• **What the exercise asks**: Find every line in the records below that holds the word "agent", and copy each one.

• **Dataset extract**:

------------------------------------------------

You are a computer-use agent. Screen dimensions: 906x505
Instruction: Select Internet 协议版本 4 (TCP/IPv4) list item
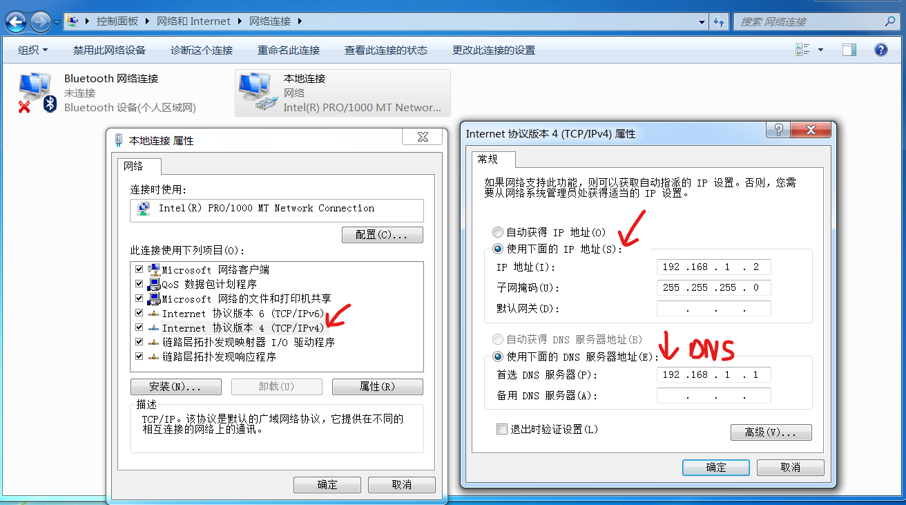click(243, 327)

------------------------------------------------

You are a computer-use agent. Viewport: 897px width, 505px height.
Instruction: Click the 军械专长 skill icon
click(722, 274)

------------------------------------------------

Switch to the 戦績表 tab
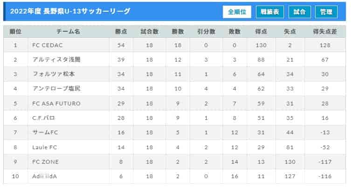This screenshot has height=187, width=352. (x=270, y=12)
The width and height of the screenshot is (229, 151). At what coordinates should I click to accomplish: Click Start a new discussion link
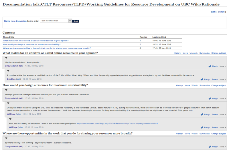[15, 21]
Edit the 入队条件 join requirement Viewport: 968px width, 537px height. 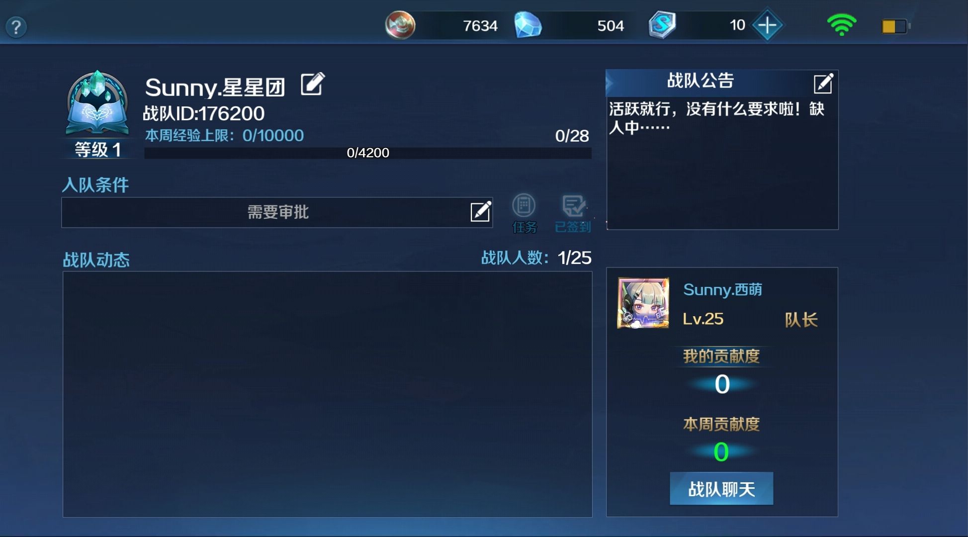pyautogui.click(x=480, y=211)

------------------------------------------------

• **Answer box**:
You are a computer-use agent. Screen dimensions: 906x505
You are a computer-use agent. Viewport: 897px width, 505px height.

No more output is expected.